Watching Bean perform is an unforgettable experience. The way he pops his guitar, fiercely plays the harmonica and taps his feet perfectly on beat. Soul stirring, rich vocals pour out of him, and his subtle smile reflects his passion for the Mississippi blues.
A deep-rooted passion that was evident at a young age. A lifelong resident of Pontotoc, Bean was born in January of 1961. He grew up with seventeen brothers, six sisters, five step-mothers and four step-fathers. A love for the blues runs deep in his blood. “I play the real deal blues,” he smiles. “It ain’t taught in no book. You gotta be born around this stuff. I learned from my father, my grandfather and my father’s friends.” Out of twenty-four children, he is the only one still playing the blues.
"This is how I got my start…I played on street corners for seven or eight years for absolutely nothing. I took my harmonica around in a paper bag back then,” remembers Bean. “Sometimes you have to do things for nothing in order to get something. I'm learning by listening. And now I'm sharing the blues with people around the world.”
Bean plays as a solo artist and also performs with the Terry Harmonica Bean Blues Band. He dazzles crowds in juke joints, at blues festivals across the country and venues around the globe. Bean is not only talented, but his sound is exceptionally unique.
“A lot of people want to give the Delta all the credit for the blues, simply because of the talent from the Delta.

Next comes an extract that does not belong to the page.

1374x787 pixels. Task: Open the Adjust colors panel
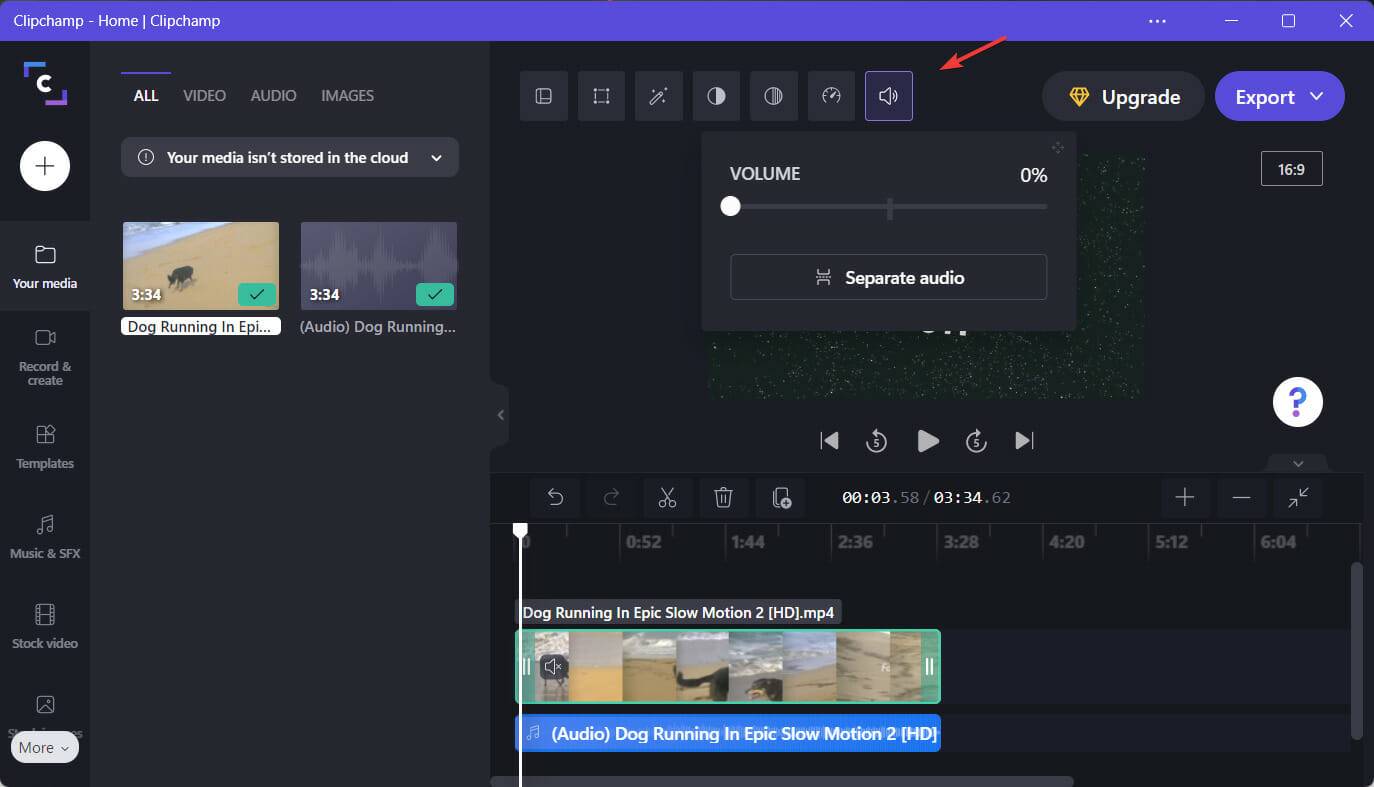click(773, 95)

B.B. King, Muddy Waters, Charley Patton. But honey, let me tell you, just as many bluesmen are from the Hill country,” Bean smiles. “None of these guys were professionals, but the blues were alive up there. The Delta had one sound and the northeast people had another. The Delta musicians played laid-back blues, but the Hill country guys had a chopping, energetic sound.”
Bean is determined to keep his beloved style of blues buzzing. “The blues will never die. There will always be someone playing the blues. That’s what’s amazing about it. The blues are so powerful and it always comes back to Mississippi,” he says. “My grandfather and so many other men could have been blues legends. I do this for them. I am always representing Mississippi.”